:: Dataset excerpts ::

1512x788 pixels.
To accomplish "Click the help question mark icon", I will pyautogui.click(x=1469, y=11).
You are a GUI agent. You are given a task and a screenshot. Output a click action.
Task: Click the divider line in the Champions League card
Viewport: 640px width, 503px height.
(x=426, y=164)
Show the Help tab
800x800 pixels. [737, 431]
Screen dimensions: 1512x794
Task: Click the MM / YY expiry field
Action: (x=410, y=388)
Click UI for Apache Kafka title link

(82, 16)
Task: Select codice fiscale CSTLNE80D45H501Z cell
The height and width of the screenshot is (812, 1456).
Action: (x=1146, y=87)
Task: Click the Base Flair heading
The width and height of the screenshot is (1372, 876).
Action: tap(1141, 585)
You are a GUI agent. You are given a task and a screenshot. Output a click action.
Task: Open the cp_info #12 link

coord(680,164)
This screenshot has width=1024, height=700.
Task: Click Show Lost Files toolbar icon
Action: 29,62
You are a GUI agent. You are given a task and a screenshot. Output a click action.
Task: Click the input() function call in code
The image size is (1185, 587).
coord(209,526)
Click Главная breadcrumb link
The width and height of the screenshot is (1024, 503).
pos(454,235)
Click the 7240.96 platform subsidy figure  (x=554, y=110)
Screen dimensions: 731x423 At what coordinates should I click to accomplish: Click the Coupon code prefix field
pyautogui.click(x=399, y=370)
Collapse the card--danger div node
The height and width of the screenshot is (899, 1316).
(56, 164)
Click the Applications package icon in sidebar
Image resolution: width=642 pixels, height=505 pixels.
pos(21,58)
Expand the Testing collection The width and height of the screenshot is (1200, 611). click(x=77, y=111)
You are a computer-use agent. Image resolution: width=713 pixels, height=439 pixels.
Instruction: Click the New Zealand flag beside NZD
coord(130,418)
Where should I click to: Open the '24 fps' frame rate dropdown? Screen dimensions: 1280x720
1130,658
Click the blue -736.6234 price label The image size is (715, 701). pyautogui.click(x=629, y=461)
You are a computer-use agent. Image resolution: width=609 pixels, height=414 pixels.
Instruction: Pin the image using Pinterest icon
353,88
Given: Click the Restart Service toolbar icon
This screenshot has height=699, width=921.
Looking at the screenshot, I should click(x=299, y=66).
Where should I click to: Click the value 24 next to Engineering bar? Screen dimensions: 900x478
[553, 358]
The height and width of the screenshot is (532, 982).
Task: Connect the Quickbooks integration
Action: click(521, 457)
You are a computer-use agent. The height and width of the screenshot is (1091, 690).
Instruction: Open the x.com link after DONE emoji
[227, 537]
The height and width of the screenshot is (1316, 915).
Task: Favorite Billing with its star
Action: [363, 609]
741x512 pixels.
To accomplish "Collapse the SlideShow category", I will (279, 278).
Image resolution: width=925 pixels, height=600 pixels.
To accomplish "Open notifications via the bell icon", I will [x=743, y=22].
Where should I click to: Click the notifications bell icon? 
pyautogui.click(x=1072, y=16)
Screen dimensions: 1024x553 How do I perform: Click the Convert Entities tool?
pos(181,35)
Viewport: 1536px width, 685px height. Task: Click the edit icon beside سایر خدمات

:::

> [Exercise details]: Starting at the line with "741x512 pixels.", copy every line up to and including the last one in the entries above.

> [Solution to the exercise]:
741x512 pixels.
To accomplish "Collapse the SlideShow category", I will (279, 278).
Image resolution: width=925 pixels, height=600 pixels.
To accomplish "Open notifications via the bell icon", I will [x=743, y=22].
Where should I click to: Click the notifications bell icon? 
pyautogui.click(x=1072, y=16)
Screen dimensions: 1024x553 How do I perform: Click the Convert Entities tool?
pos(181,35)
Viewport: 1536px width, 685px height. Task: Click the edit icon beside سایر خدمات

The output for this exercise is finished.